Philadelphia History Museum shuts its doors indefinitely

Commemorative  memorabilia from the 1980 Phillies World Series championship on display at the Philadelphia History Museum which will soon shut it's doors to the public (WHYY, file)

Commemorative memorabilia from the 1980 Phillies World Series championship on display at the Philadelphia History Museum which will soon shut it's doors to the public (WHYY, file)

After years of trying to partner with other institutions to keep its doors open, the Philadelphia History Museum at Atwater Kent is throwing in the towel. The city history museum will close indefinitely Monday.

While it will maintain its historic collection, it will no longer have public exhibitions.

As the official repository of the city’s material culture, the museum has a huge collection — including furniture, clothes, toys, sports equipment, portraits, even a native Lenape tribe beaded wampum belt.
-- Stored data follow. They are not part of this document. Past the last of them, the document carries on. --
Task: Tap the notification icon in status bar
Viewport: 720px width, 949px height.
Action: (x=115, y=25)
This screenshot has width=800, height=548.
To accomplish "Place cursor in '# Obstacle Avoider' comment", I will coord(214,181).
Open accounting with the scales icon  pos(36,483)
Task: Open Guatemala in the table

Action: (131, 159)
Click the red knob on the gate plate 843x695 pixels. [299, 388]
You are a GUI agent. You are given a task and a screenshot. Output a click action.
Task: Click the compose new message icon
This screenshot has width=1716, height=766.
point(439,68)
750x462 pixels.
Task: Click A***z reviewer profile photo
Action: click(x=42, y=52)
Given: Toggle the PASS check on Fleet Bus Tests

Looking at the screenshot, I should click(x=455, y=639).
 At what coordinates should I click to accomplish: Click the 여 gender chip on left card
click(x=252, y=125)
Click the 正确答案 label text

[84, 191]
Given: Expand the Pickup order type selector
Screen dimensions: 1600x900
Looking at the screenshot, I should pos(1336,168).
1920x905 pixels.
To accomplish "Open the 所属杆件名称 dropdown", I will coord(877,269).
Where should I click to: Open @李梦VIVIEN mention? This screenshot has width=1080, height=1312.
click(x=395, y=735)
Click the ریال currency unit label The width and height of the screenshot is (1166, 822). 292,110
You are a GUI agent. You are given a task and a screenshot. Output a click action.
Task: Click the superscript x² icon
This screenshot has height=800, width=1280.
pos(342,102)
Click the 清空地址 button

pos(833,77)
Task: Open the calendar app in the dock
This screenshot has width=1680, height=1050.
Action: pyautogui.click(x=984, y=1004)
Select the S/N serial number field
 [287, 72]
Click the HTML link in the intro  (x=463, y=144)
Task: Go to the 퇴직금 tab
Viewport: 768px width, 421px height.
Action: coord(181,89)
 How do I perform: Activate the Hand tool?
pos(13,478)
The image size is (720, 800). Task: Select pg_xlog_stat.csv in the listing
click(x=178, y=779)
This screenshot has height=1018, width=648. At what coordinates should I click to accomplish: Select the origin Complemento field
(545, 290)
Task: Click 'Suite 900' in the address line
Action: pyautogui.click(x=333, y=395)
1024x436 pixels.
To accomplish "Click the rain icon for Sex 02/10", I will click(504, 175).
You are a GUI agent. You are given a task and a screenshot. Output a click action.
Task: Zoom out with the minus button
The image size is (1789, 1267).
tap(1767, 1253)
It has the compass used in the first survey of the future city more than 300 years ago, and basketball shoes spray-painted gold for the 2005 Mummers Parade up Broad Street.

It has the taxidermy remains of a stray mutt that earned two Purple Hearts during World War I as the mascot of the 315th Infantry (“Philadelphia’s Own”) in France, and it has the commemorative program from the 1980 Phillies World Series championship.

A few years ago, the museum completely renovated its building on Seventh Street to make it more comfortable for visitors and artifacts, but the crowds didn’t come.

The city has been in talks with other partnering institutions, most recently Temple University, whose urban archive is an extensive collection of documents and photographs related to Philadelphia history. The university and the city were deep into negotiations, but city Managing Director Mike Deberardinis said this week Temple pulled out very abruptly.

“I’ll be frank about this.  I didn’t like the way we read about it in the newspapers – their decision – and did not have an opportunity to talk to anybody about the rationale and the motivations and the challenges that led them to it,” he said. “On both fronts, we felt shortchanged.”

Temple University declined to comment.

The museum is not shutting down completely. DeBerardinis said the city is investing just over $1 million over the next five years — which is a significant budget reduction for the museum — in order to maintain the collection and a skeletal administration to figure out a way forward.

But, until further notice, it will be closed to the public as of Monday.